Pixel coordinate grounding data
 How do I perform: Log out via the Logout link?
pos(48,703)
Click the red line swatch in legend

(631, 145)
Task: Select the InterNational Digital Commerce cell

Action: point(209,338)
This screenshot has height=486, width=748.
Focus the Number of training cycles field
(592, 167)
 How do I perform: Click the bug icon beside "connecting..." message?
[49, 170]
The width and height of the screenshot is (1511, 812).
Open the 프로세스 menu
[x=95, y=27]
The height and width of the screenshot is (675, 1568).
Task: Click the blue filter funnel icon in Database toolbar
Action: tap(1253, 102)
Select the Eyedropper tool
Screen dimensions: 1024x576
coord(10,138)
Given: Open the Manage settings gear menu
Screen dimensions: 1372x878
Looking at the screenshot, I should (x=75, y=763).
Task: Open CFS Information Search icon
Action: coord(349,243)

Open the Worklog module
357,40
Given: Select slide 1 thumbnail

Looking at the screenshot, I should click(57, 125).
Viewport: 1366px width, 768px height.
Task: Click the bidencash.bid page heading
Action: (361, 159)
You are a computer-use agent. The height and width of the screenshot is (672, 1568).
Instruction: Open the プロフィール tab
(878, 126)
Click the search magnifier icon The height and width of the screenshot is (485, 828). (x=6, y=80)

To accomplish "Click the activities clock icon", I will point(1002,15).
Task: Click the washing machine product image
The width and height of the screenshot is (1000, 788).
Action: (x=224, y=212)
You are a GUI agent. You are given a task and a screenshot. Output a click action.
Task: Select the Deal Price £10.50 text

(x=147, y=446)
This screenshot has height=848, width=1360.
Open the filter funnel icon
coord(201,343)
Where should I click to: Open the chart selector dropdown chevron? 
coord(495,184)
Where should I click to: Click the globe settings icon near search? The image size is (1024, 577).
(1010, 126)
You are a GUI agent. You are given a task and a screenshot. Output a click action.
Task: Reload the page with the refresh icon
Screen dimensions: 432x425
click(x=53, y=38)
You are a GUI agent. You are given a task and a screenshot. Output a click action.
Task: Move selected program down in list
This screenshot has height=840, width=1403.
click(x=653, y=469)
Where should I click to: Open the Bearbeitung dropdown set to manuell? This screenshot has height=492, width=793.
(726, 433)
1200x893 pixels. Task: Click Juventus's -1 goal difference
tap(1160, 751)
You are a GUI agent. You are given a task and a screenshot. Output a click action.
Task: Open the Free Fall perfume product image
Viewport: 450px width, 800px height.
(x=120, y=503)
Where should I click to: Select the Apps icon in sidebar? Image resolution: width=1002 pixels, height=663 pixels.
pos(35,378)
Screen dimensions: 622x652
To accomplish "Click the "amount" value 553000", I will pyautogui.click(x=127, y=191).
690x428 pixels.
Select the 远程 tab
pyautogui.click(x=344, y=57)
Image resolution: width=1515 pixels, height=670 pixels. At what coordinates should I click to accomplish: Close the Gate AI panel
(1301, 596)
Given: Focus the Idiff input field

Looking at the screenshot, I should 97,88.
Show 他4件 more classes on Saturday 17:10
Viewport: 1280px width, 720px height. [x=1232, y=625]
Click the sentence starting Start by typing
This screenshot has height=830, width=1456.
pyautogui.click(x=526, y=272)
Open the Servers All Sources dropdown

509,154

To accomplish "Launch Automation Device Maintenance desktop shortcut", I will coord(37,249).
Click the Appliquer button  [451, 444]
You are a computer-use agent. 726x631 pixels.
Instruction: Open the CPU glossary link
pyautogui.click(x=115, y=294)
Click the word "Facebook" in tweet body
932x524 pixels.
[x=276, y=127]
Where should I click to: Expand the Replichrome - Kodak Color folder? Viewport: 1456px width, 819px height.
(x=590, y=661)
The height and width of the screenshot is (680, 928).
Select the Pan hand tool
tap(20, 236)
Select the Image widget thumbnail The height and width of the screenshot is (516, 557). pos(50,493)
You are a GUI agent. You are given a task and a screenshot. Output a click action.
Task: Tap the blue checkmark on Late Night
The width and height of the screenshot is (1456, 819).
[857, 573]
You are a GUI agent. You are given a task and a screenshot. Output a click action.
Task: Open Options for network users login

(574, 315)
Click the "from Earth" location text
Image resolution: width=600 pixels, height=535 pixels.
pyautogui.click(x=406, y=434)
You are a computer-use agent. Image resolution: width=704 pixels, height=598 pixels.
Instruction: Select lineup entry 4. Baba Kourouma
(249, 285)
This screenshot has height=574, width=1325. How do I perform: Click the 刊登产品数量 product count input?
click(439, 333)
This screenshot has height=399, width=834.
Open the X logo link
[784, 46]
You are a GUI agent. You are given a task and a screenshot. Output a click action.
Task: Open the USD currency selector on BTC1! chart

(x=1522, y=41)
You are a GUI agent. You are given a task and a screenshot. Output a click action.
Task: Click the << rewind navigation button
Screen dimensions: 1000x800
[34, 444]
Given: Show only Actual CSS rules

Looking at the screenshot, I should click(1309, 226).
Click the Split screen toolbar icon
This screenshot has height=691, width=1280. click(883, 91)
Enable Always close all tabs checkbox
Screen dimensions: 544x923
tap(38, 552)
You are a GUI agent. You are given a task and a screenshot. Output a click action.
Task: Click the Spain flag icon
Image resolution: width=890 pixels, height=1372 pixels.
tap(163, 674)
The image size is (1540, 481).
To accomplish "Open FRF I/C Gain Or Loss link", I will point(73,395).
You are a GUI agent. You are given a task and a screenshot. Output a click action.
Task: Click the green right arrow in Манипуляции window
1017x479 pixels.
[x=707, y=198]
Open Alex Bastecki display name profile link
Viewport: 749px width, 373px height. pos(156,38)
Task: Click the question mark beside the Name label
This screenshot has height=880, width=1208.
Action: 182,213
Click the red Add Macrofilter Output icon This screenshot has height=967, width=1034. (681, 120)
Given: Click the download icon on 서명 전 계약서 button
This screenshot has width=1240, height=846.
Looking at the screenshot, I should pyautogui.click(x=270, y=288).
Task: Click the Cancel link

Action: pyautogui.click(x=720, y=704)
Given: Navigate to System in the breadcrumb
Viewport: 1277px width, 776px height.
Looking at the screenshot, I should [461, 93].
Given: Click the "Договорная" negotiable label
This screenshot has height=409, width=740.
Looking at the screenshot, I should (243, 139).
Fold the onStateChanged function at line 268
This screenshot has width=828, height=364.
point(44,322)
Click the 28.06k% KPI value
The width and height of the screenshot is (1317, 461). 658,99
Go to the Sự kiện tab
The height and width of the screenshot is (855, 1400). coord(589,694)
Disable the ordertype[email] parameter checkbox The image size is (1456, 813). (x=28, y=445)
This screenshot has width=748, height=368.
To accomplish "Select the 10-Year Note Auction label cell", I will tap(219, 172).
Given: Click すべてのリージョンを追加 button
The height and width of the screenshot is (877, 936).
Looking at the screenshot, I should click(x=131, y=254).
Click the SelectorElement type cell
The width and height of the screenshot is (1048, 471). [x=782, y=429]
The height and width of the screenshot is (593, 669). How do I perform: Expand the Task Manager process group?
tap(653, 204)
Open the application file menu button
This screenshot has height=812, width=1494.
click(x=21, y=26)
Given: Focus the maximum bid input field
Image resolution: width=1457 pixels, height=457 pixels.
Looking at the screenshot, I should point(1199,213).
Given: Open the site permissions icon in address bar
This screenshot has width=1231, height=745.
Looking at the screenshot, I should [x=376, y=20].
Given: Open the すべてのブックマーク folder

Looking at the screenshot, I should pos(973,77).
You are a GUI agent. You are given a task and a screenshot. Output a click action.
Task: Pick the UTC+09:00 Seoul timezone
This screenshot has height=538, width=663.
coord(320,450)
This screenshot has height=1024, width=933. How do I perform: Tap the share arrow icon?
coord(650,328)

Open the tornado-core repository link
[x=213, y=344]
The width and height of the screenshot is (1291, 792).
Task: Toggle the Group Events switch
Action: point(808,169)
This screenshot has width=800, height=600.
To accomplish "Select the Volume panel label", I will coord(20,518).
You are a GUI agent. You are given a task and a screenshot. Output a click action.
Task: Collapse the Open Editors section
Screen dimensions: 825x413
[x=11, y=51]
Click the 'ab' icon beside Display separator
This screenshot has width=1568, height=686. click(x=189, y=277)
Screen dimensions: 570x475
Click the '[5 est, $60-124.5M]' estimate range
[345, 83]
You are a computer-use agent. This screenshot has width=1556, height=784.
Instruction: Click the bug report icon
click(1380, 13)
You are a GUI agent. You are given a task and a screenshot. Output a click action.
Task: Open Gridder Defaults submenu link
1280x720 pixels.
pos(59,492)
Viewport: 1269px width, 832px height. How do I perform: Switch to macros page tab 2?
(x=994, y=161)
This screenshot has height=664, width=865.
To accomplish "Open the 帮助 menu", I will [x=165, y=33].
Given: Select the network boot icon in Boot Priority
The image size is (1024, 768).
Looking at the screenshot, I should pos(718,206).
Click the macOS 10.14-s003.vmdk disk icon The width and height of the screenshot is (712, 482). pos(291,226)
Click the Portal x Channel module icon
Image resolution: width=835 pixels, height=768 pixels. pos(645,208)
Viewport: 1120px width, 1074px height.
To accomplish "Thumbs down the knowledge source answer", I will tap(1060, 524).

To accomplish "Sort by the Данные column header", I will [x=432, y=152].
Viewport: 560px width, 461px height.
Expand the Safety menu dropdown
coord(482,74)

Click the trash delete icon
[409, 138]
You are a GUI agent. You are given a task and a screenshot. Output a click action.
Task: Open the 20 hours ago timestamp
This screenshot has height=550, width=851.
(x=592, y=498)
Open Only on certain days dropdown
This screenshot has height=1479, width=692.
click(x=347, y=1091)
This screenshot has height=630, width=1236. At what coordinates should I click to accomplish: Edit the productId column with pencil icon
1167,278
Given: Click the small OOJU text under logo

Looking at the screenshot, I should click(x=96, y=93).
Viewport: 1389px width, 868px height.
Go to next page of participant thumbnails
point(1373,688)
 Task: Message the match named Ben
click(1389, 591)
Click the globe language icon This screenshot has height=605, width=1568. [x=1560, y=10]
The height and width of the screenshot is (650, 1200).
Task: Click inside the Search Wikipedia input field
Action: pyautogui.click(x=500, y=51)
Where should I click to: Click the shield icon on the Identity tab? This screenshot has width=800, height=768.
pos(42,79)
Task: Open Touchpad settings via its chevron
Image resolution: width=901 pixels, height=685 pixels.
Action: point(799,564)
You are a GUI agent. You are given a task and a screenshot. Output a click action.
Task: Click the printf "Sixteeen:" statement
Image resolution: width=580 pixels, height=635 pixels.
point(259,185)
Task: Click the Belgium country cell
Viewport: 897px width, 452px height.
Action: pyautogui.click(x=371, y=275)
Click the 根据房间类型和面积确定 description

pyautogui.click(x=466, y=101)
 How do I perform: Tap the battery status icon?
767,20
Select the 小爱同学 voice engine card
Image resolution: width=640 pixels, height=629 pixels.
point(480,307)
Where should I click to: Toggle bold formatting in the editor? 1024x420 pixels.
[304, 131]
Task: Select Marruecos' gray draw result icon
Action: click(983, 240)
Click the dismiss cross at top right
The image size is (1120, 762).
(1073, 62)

- **Work instructions**
In the data above, find the line with "Open the filter funnel icon" and the line with "Task: Reload the page with the refresh icon". Retype both, plus every line between them, exactly.

- **Written solution**
Open the filter funnel icon
coord(201,343)
Where should I click to: Open the chart selector dropdown chevron? 
coord(495,184)
Where should I click to: Click the globe settings icon near search? The image size is (1024, 577).
(1010, 126)
You are a GUI agent. You are given a task and a screenshot. Output a click action.
Task: Reload the page with the refresh icon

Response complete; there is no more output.